3 Ways to Repurpose Your Course Content
Creating an online course is not an easy task.
When my business partner, Ben, and I created our very first online video course back in 2010, we easily spent at least 200 hours shooting video, editing video, creating action guides, working on the site, marketing the course, supporting students, and on the list goes…
And when it comes to the value involved in an online course, your time is the most valuable asset of all. It doesn’t require a fancy, new computer or $10,000 in equipment to produce a course.
It takes you.
So why not leverage that investment and utilize the content you’ve created in new ways to drive your business or course further?
There are a few ways that you can repurpose your course content and in this post, to continue our online course creation tutorial series of articles, I want to discuss three of the main ways you can do so.
The first, and most effective method of repurposing course content is breaking out a small section of it and using it as lead magnet.
If you’re not familiar with what a lead magnet is, well, you already know what they are. This is a strategy which involves offering something for free in exchange for an email address to build an email list, which you can sell products or courses to over time.
You’ve very likely visited an online retailer’s website and been offered a coupon code in exchange for signing up for their email list…am I correct?
Discussing how to set up a lead magnet “optin” form is beyond the scope of this post, however, plugins like OptinMonster make the process simple to integrate your WordPress website with email list management services such as Aweber, MailChimp, or ConvertKit.
So if you have, say, an entirely comprehensive course on how to start a podcast from scratch, maybe you break out three or four videos on how to select equipment. You then use those to create a free mini-course, place an email option form on your website to get visitors to trade their email for a free course, and…
Voila! You’re building an email list!
Once you’ve gotten into the email list building, you can begin delivering valuable free content to your subscribers. Don’t just start pitching hard on buying your premium courses in your emails right out of the gate.
Build trust first…and the sales will follow.

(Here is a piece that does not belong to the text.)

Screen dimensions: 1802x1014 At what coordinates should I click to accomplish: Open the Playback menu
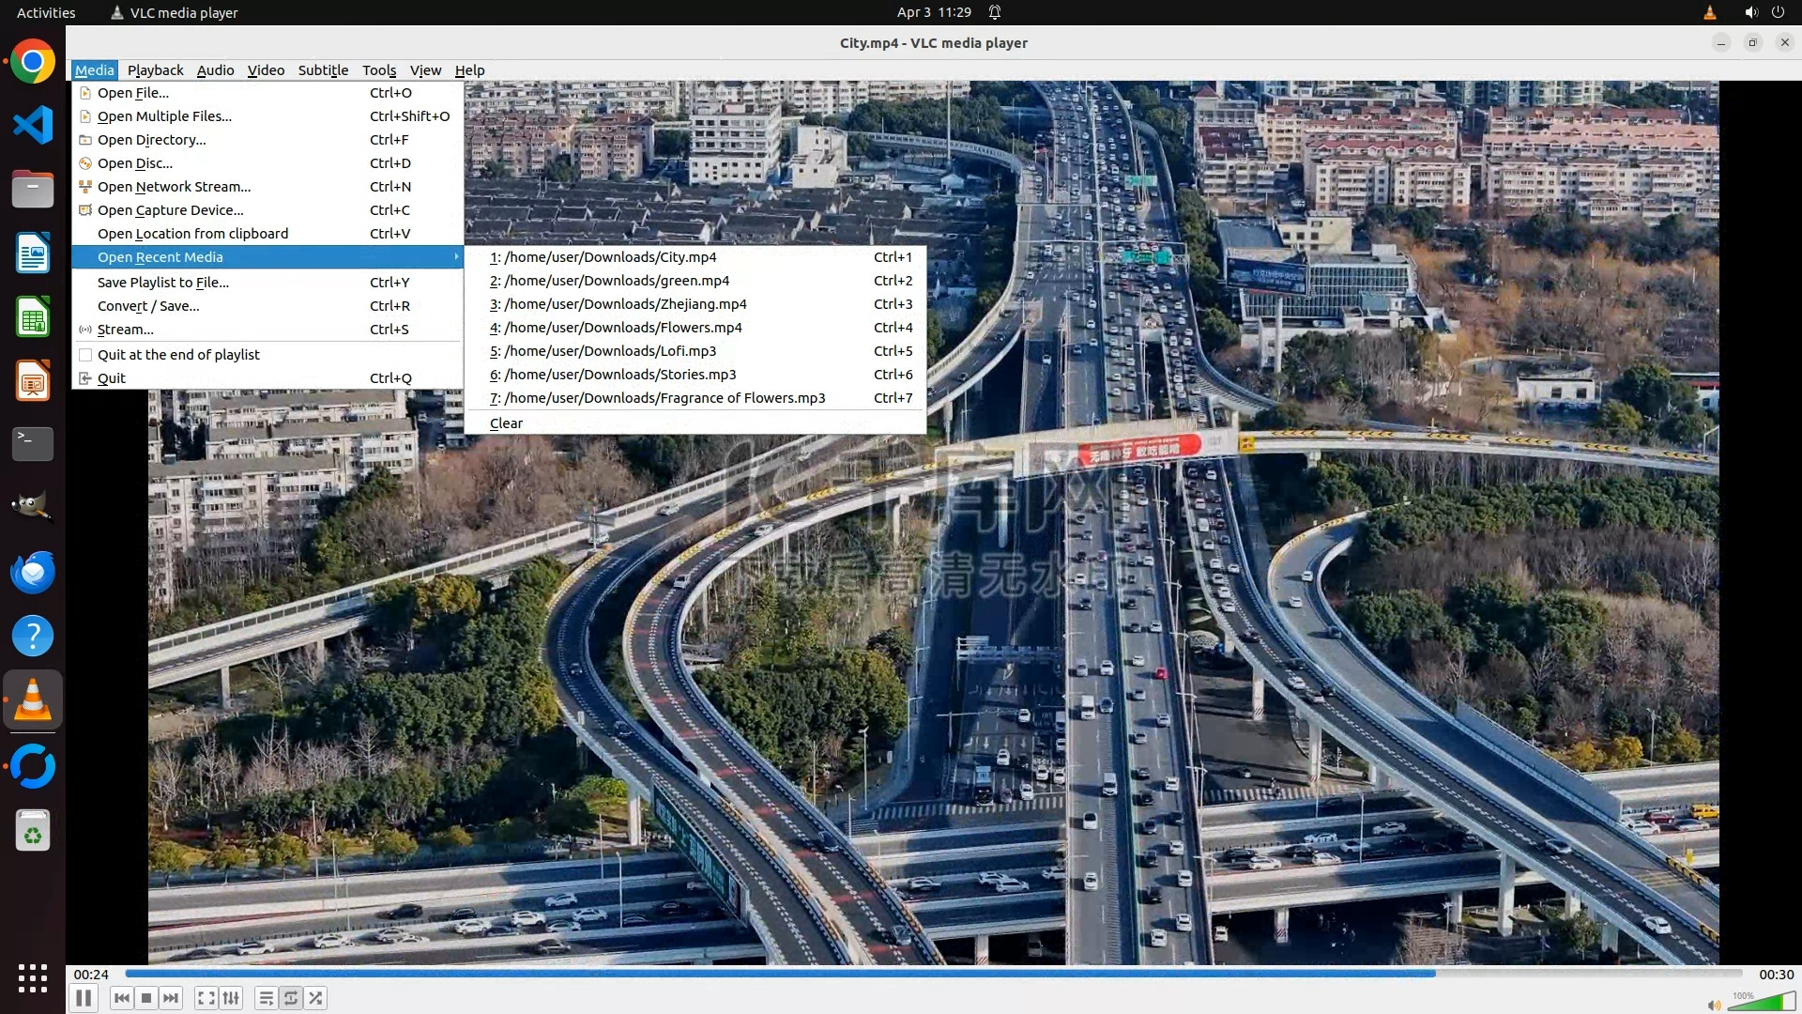point(155,70)
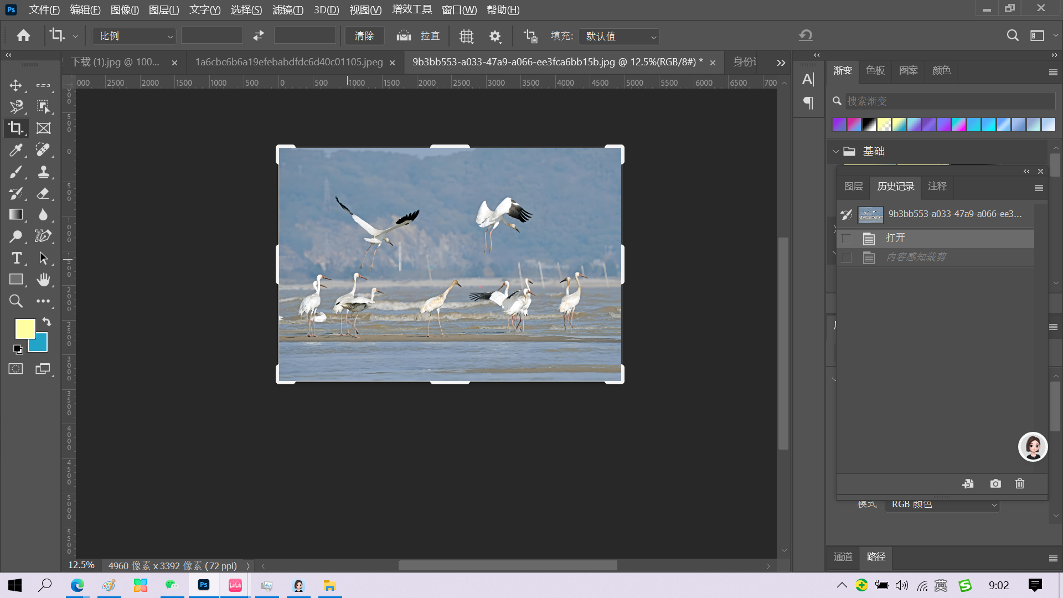Select the Zoom tool in toolbar
The image size is (1063, 598).
[16, 301]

A little over a year ago, I started using an automated online video transcription service called Temi. If you have video content within your course, you can simply upload that video to Temi, pay $0.10 per minute of video, and within just a few minutes you’ll have that video available for download as text.
And what does that mean?
Well, Temi requires a bit of editing as it doesn’t deliver 100% accurate transcriptions (although it’s gotten really close) that means you have not only a course lesson video, but now you can do five minutes of editing to produce a nice, juicy blog post for your site which can be picked up by Google and indexed with all of those keywords you mentioned in your video.
The best part?
Since your video was, well, video (duh!) and your blog post is text, this isn’t treated as duplicate content by the Big G, which they penalize websites for and punish them by de-indexing pages from their users' search result listings.
Yes, believe it or not, some websites do just re-post online content like blog posts word-for-word, but Google is not a fan of this practice and will prevent websites from showing in search results just for it.

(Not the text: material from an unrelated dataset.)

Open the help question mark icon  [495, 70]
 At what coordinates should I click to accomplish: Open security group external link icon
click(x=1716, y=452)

Now, using Temi to create blog posts from your online course videos is a great strategy. But, there’s an even better way to utilize those transcripts…
Marketing.
When we first started Fly Plugins and launched WP Courseware, our primary marketing tactic was guest posting on other websites. If you’ve not heard of guest posting, it’s basically a strategy to get your company or website name on an authority site in your niche when you don’t have your own following.
When we started Fly Plugins, for example, no one knew who we were or what WP Courseware was. So we began reaching out to large sites such as as WP Beginner, WP Mayor, and Pagely and offering to provide free blog posts.
All you really need to do is to reach out to the authority websites in your niche. Let them know that you have an article you’d like to present on their blog, let them know that you’d like a link back to your site in exchange, and let them know about the topic you’re proposing.
I love to write, but most website owners loathe keeping up a blog. This tactic works because you’re taking that chore off of their list…at least for the time being.